I recently read the mobilenet v3 paper and they used an approximation for swish called hard-swish: x.Relu6(x+3)/6. I extended this to mish and found that x.Relu5(x+3)/5 also seems to be a good approximation for mish. I guess hard-mish would be a good name. Here’s the notebook with my workings.
It also made me think whether the following activation would be any good x.Relu4(x+3)/4:
I haven’t had time to experiment with neural nets, but maybe someone here can try them out.
Thanks for sharing! Any results to share yet?..
Can you shift the minima to -1? And also for the unnamed function curve (marked as yellow) in the 2nd figure, I see a discontinuity at x = 1. Based on intuition we want the function curve to be as continuous as possible, can the function be made purely smooth in the positive domain like for instance just have the effect on yellow line and keep the positive domain as ReLU?
For instance if f(x) = yellow line, then maybe we can write it as:
return (x < 0).float() * f(x) + (x > 0).float() * F.relu(x)

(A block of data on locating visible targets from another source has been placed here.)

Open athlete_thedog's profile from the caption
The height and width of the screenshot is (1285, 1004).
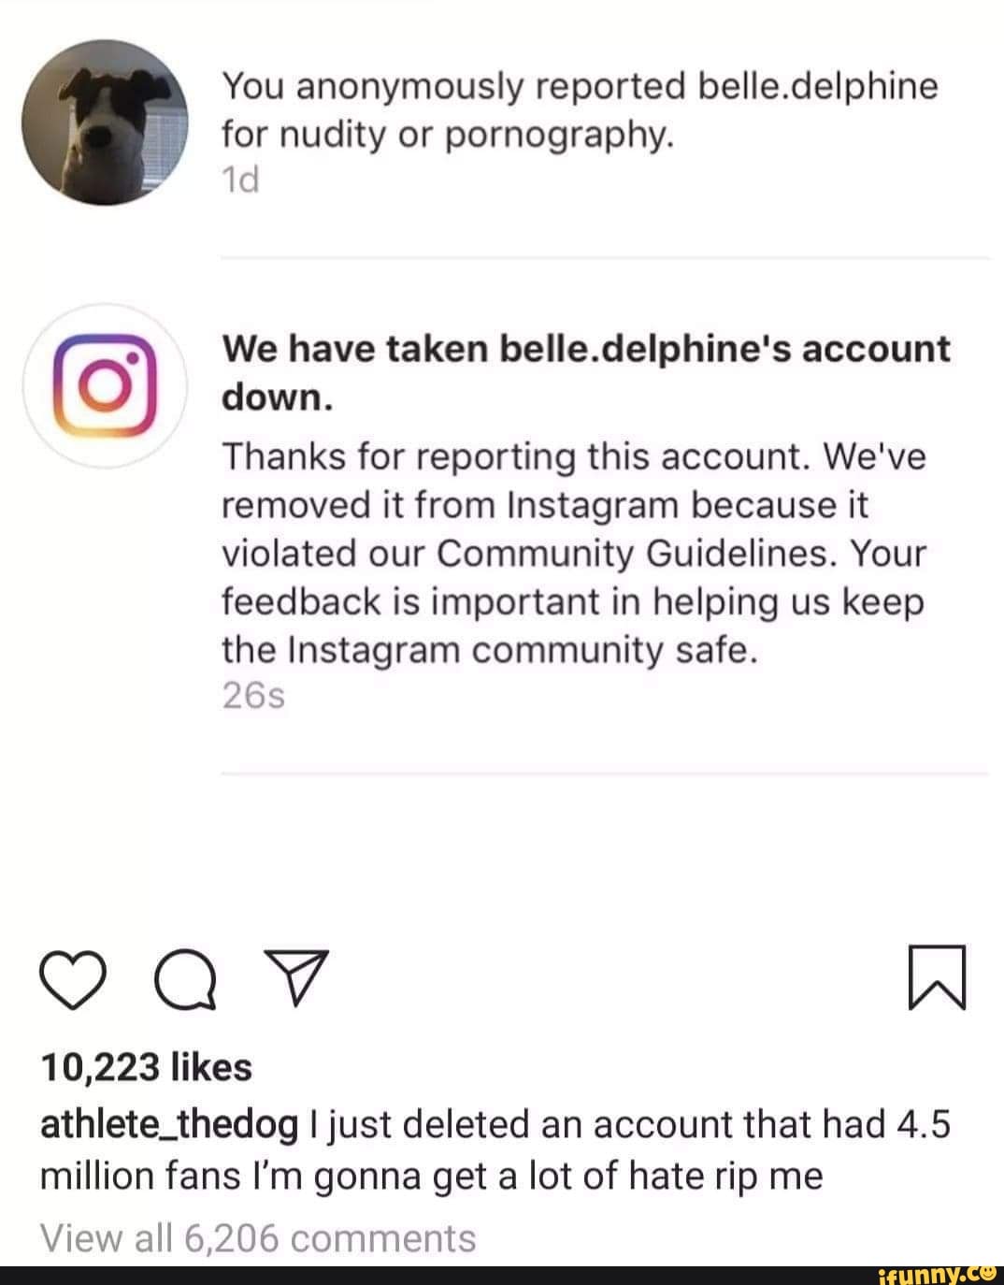click(x=169, y=1123)
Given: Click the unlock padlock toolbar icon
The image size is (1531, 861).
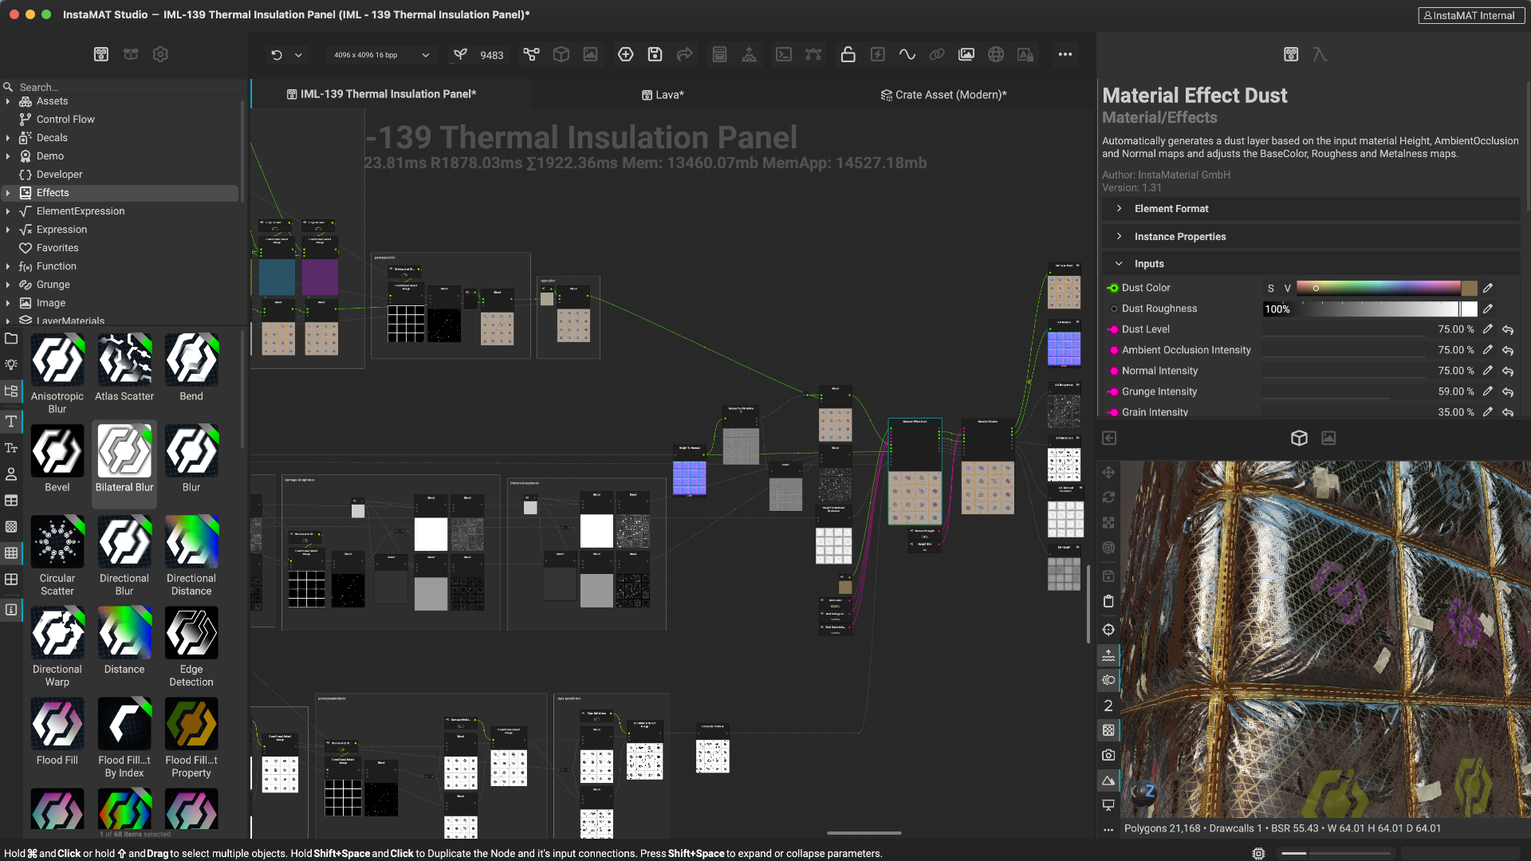Looking at the screenshot, I should (x=848, y=54).
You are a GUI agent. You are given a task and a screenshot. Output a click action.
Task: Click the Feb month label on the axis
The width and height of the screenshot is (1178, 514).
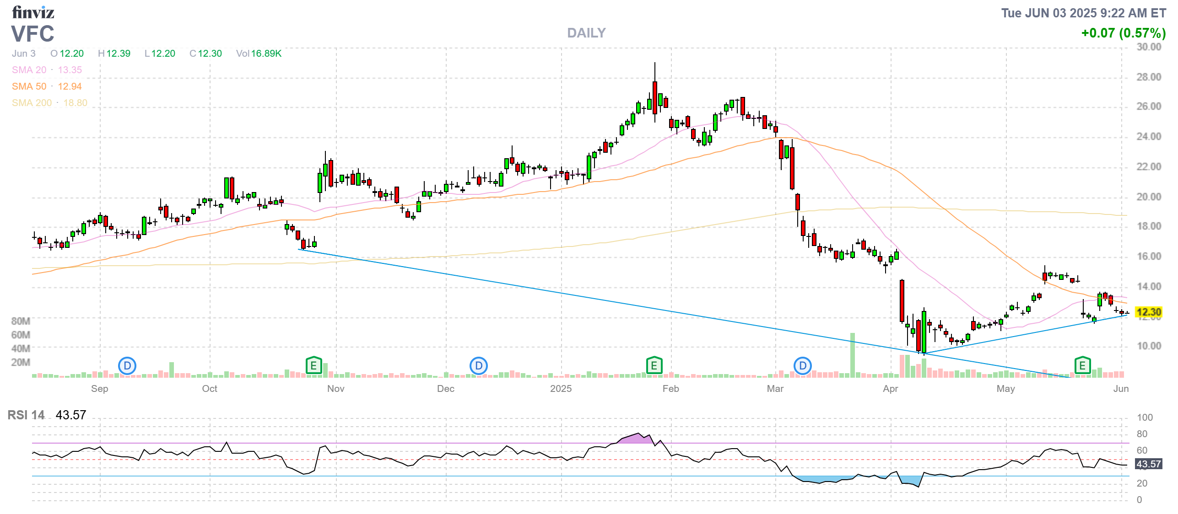pos(670,389)
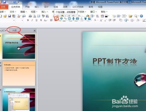Switch Sogou input to 中 Chinese mode
Image resolution: width=146 pixels, height=111 pixels.
61,18
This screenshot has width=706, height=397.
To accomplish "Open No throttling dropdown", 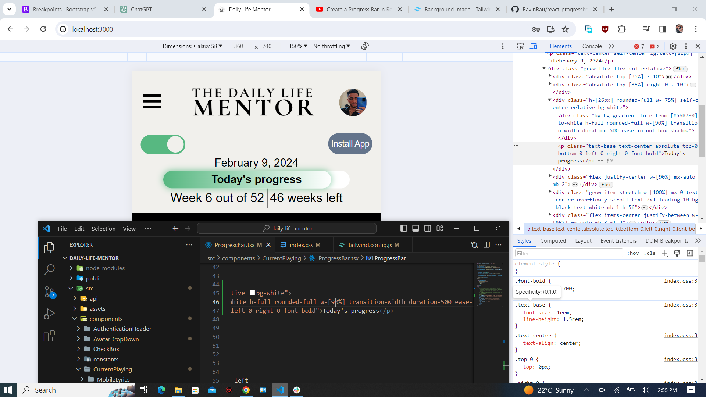I will pos(331,46).
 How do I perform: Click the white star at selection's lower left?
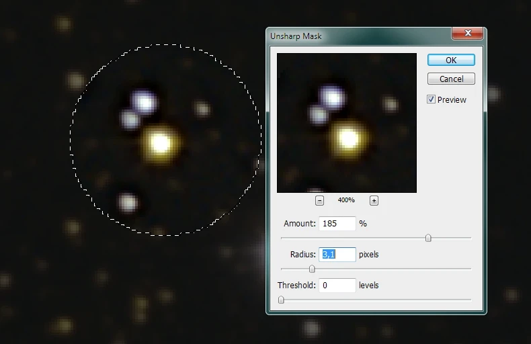click(127, 202)
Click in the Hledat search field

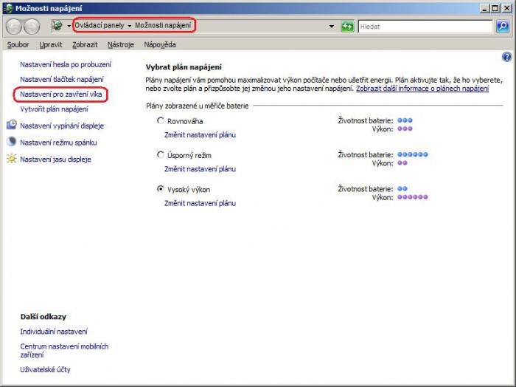coord(424,27)
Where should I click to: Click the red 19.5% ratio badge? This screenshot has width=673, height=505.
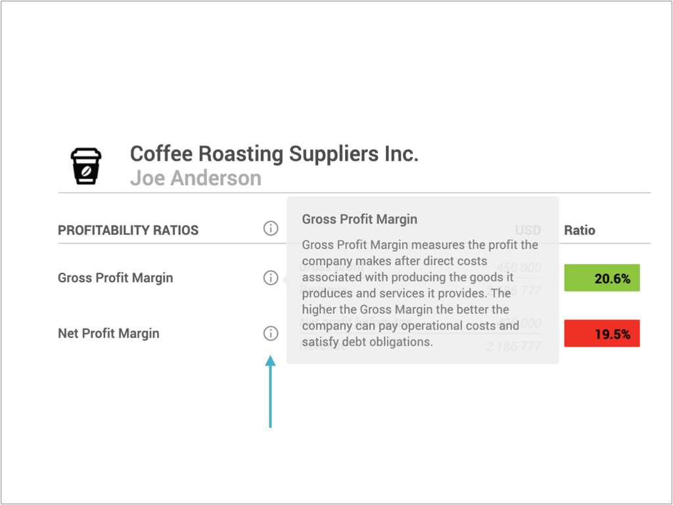pos(602,333)
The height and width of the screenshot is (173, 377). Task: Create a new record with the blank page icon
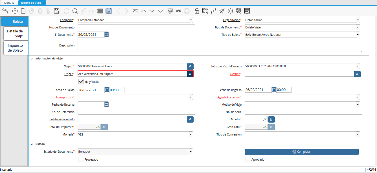tap(23, 11)

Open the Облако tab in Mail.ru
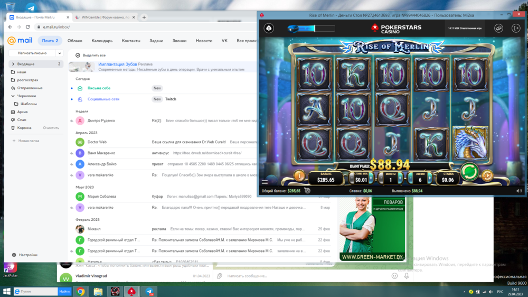click(75, 41)
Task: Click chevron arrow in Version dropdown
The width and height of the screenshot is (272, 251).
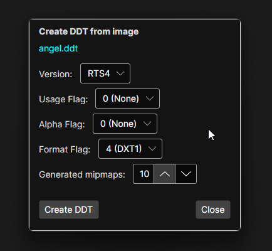Action: tap(120, 73)
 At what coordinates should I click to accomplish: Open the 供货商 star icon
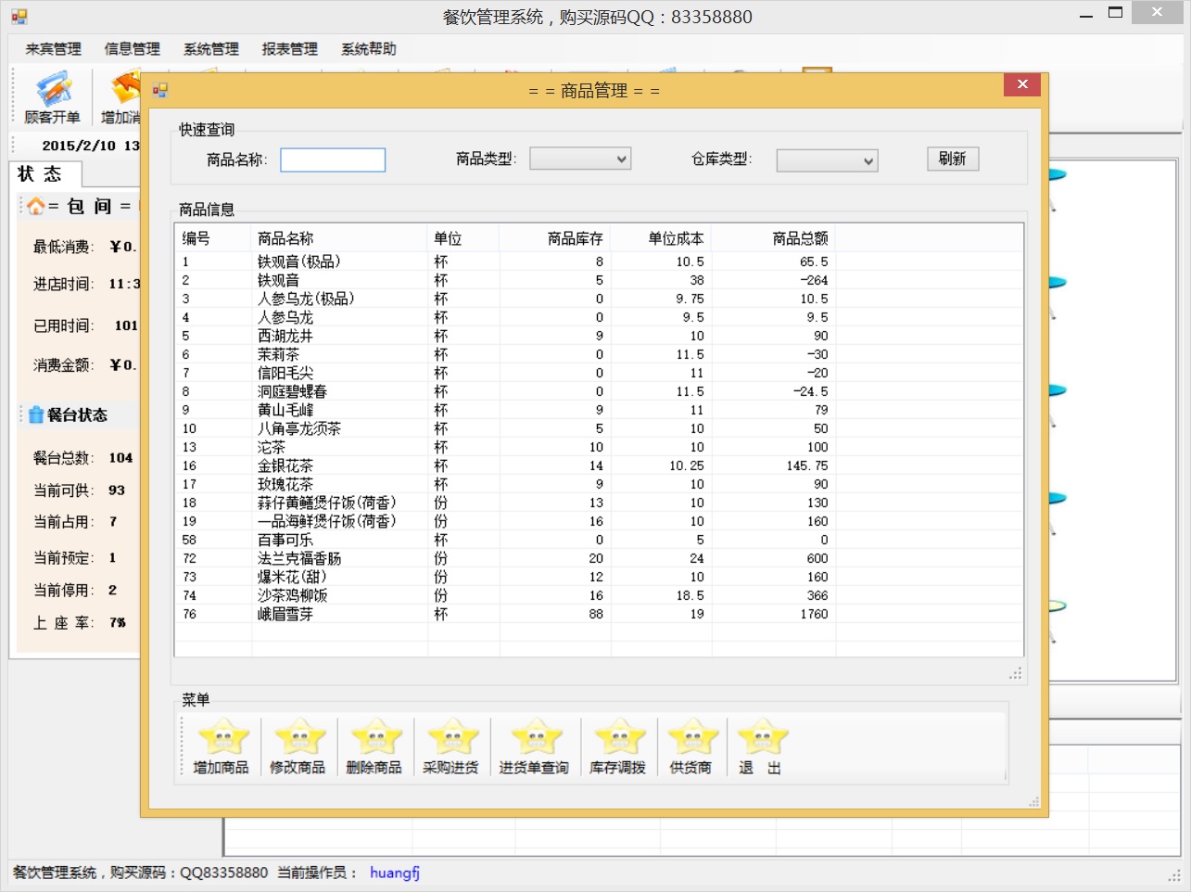(x=691, y=740)
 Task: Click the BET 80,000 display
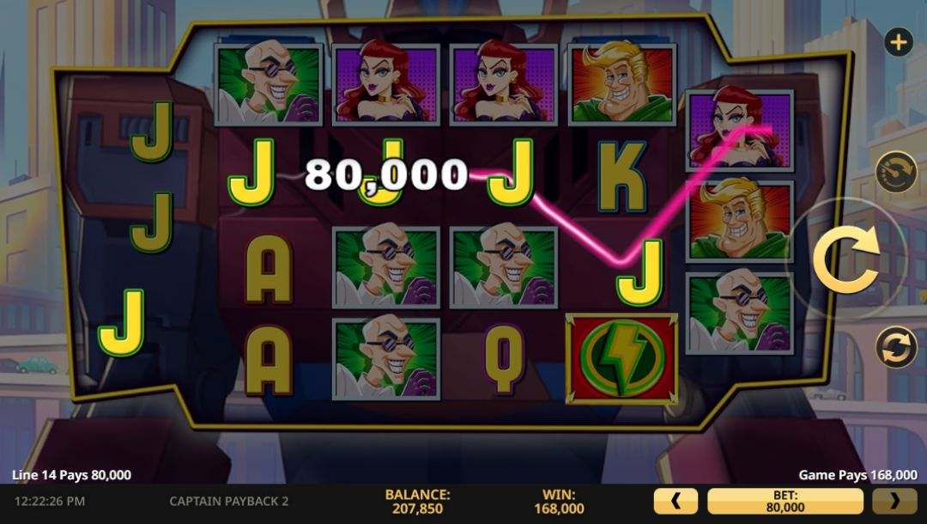[785, 502]
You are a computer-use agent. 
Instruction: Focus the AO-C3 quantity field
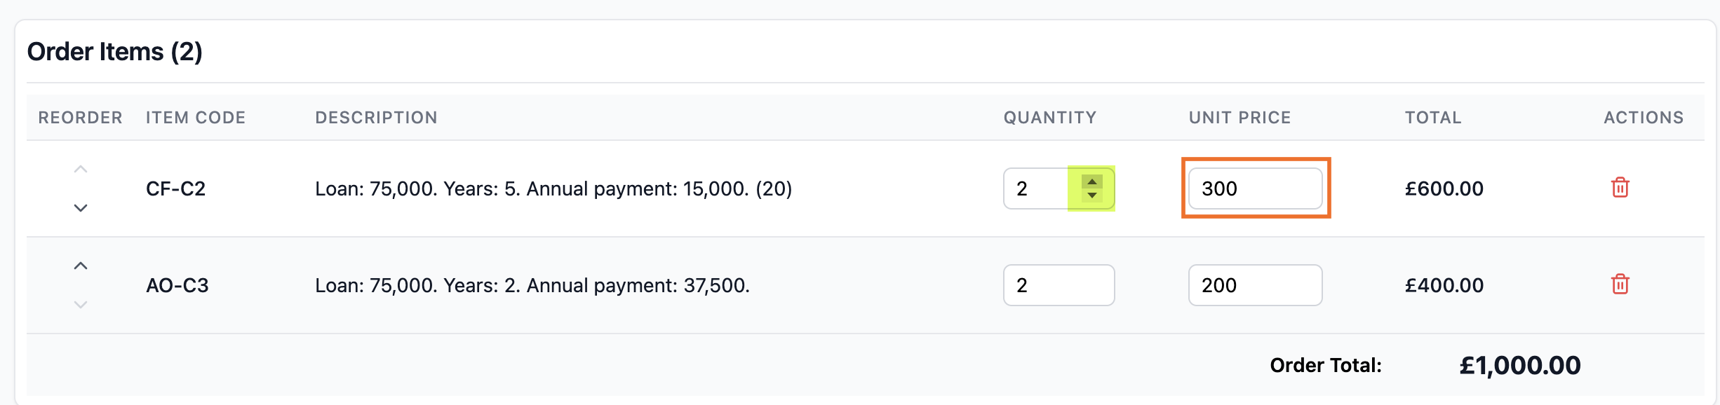click(1058, 285)
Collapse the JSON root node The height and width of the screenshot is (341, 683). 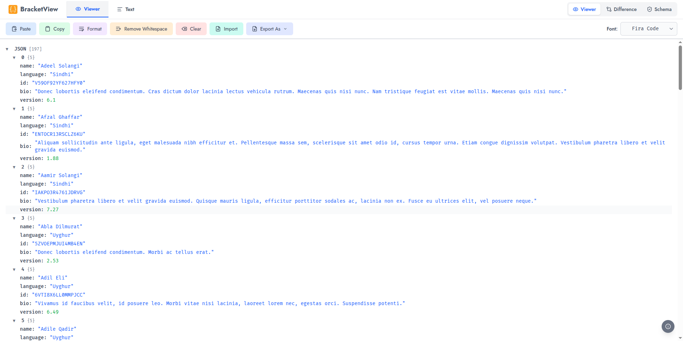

Thanks. I think the closest to those comments is x.Relu3(x+3)/3. It’s pretty smooth and goes further towards -1. All of the other functions (including hard-swish) actually have a slight discontinuity where the Relu part is equal to the divisor. The equivalent problem area is x=0 for the Relu3 function, but it doesn’t seem to have a discontinuity.
I appreciate the comments. My interest is in making faster object detection models, but I haven’t had time to test it yet.
I like the “Mish” Activation Function of yours, but isn’t it expensive to compute than relu or relu6?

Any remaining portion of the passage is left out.